Tomando cuarenta y cinco minutos, Josué reconstruyó el horno del Corazón de Núcleo Fundido, regresando al Reino Legendario.
Solo entonces tuvo la energía para sentir a la Bestia Madre, que ya había volado a medio segundo luz de distancia, ahora destrozada y hecha jirones.
"¿Todavía no ha muerto?"
Sintiendo a la Bestia Madre del Vacío, que había sido volada de una forma circular a una forma de luna creciente pero aún podía moverse débilmente, Josué no pudo evitar fruncir el ceño. Movió sus brazos, restaurando tanto como fuera posible su caparazón, que se había vuelto lleno de hoyos, y dejó que el horno, que apenas comenzaba a arder y era temporalmente muy débil, restaurara prioritariamente el suministro de energía a las partes de combate: "Recuerdo que la reacción en cadena destruyó al menos seis núcleos de energía e hirió gravemente el centro de pensamiento..."
Aunque dijo eso, ya que Josué pudo regenerar completamente el horno del Corazón de Núcleo Fundido en menos de una hora, no era extraño que la Bestia Madre, que aún tenía dos núcleos de energía, siguiera viva. Precisamente por eso, la Bestia Madre, cuyo núcleo interno había explotado, fue volada por Josué de una forma circular de luna llena a una forma de luna creciente con un lado faltante. Esta herida no era ligera. Dicho esto, el hecho de que la Bestia Madre del Vacío pudiera arrastrar un cuerpo tan enorme para moverse con solo dos núcleos de energía restantes mostraba una eficiencia de utilización de energía que no era inferior al horno del Corazón de Núcleo Fundido, y en cierto modo, era incluso más estable. Josué decidió que, si tenía la oportunidad, debía descubrir la estructura de ese núcleo de energía, que posiblemente provenía de un diseño del nivel del Dios Oscuro de la Plaga.
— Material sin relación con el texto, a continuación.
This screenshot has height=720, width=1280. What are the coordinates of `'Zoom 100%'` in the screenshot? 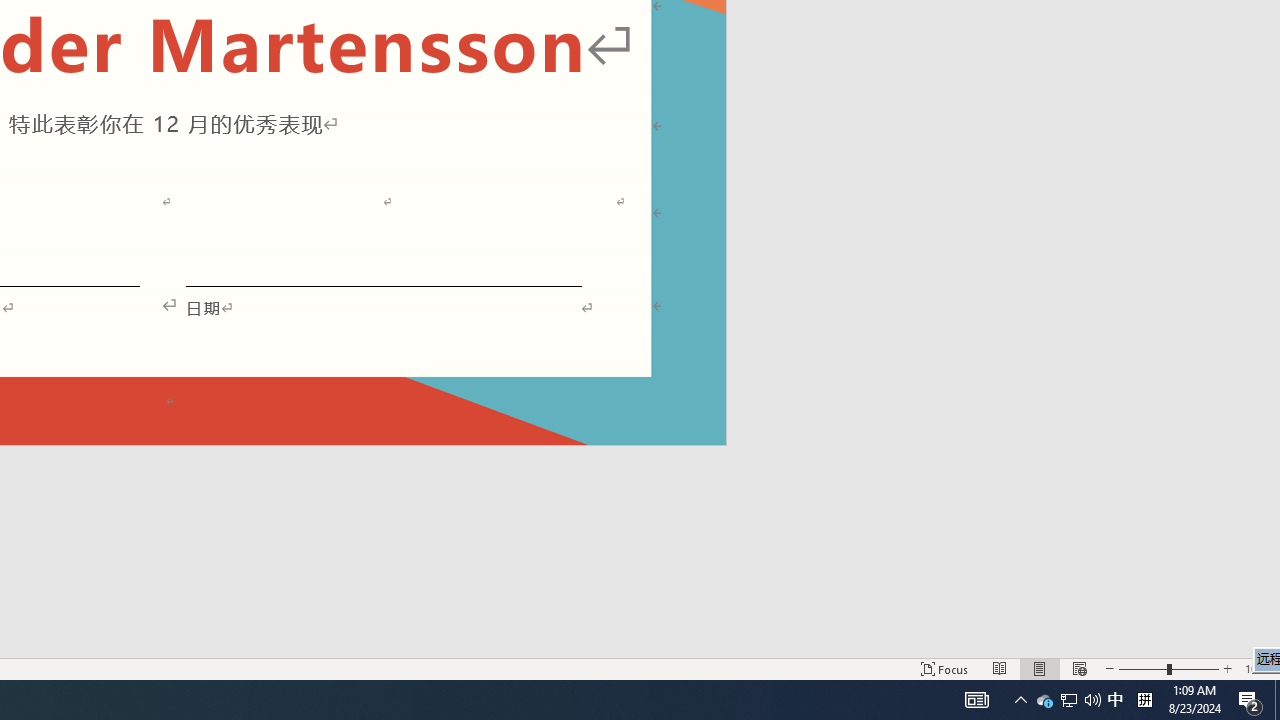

Pero, ¿por qué la Bestia Madre del Vacío no aprovechó esta oportunidad para matarme? Aunque seguramente no lo habría logrado, al menos debería haberlo intentado. Pensando así, Josué volvió a sentir en la dirección en que avanzaba la Bestia Madre, y entonces su expresión cambió ligeramente: "¡¿La flota de la Gente del Atrio?! ¡No, es la fortaleza de Neptuno Estelar!"
La larga persecución a alta velocidad había llevado a Josué y a la Bestia Madre del Vacío desde el borde del dominio estelar de la Luz Lejana hasta las cercanías de la órbita de Neptuno Estelar, ubicada en la capa exterior del sistema estelar.
Y en ese momento, desde la dirección de la flota de la Gente del Atrio en la distancia, de repente llegó una onda de energía espiritual tan poderosa que incluso hizo temblar a Josué. ¡Esto hizo que el guerrero, sin importar que todavía estuviera en su período de debilidad, comenzara inmediatamente a volar a toda velocidad hacia la dirección de la Bestia Madre y la flota de la Gente del Atrio!
Tenía el presentimiento de que esos atrios, que parecían perder una batalla tras otra, no eran tan frágiles como todos imaginaban.